■ DATA IN THIS EXERCISE
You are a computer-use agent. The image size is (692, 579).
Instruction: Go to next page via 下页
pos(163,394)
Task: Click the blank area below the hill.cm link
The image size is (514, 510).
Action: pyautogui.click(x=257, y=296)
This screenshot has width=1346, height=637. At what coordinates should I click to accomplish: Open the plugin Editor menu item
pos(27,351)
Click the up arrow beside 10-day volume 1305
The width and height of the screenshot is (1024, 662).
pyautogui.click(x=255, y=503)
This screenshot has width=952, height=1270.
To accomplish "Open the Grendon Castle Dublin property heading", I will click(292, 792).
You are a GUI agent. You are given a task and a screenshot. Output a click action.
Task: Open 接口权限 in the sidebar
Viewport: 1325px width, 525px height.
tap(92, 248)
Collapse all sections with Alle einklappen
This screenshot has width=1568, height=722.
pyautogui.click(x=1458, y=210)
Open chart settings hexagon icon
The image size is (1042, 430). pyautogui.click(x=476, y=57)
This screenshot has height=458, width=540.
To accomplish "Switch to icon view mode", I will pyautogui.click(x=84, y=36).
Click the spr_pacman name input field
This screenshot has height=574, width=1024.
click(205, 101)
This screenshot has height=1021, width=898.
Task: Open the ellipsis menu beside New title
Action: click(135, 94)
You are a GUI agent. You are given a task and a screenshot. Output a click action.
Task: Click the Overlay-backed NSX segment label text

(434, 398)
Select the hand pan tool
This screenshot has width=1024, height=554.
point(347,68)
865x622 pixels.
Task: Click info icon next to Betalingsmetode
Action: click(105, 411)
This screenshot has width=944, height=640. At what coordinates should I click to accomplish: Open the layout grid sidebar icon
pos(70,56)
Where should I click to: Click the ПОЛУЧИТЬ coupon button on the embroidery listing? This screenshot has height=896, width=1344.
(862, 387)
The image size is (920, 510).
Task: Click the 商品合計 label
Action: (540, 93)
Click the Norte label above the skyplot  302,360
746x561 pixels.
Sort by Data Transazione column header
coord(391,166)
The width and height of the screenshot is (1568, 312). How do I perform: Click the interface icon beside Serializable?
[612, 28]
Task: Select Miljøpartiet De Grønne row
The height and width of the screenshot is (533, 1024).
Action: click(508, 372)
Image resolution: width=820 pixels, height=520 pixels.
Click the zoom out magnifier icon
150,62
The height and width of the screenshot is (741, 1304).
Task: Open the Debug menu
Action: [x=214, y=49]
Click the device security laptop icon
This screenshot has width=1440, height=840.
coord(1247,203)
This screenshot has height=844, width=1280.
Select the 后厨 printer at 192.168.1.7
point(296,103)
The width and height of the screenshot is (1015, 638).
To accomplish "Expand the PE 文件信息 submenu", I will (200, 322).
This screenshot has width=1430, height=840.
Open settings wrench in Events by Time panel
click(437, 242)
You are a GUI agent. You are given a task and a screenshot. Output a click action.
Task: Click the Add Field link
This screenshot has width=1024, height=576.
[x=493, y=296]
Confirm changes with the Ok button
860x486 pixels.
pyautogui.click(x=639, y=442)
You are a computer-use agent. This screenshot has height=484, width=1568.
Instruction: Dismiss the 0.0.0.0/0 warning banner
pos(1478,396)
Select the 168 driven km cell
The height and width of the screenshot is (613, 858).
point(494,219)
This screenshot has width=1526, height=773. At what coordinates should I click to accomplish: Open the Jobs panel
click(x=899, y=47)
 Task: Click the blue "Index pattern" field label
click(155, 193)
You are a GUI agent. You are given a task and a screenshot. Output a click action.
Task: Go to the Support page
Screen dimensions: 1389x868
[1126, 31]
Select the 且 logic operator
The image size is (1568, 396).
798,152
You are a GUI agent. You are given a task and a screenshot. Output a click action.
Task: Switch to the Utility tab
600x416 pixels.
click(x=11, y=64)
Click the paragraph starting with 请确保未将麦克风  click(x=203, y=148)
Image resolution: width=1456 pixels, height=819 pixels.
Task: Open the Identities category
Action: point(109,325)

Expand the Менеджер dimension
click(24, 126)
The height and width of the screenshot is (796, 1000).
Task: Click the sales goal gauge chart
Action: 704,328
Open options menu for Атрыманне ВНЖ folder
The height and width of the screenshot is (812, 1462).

■ WHAT TO DO
Pull every line containing the word "link" out of the material.

■ YOUR RESPONSE
Task: Click the blank area below the hill.cm link
Task: Click the Add Field link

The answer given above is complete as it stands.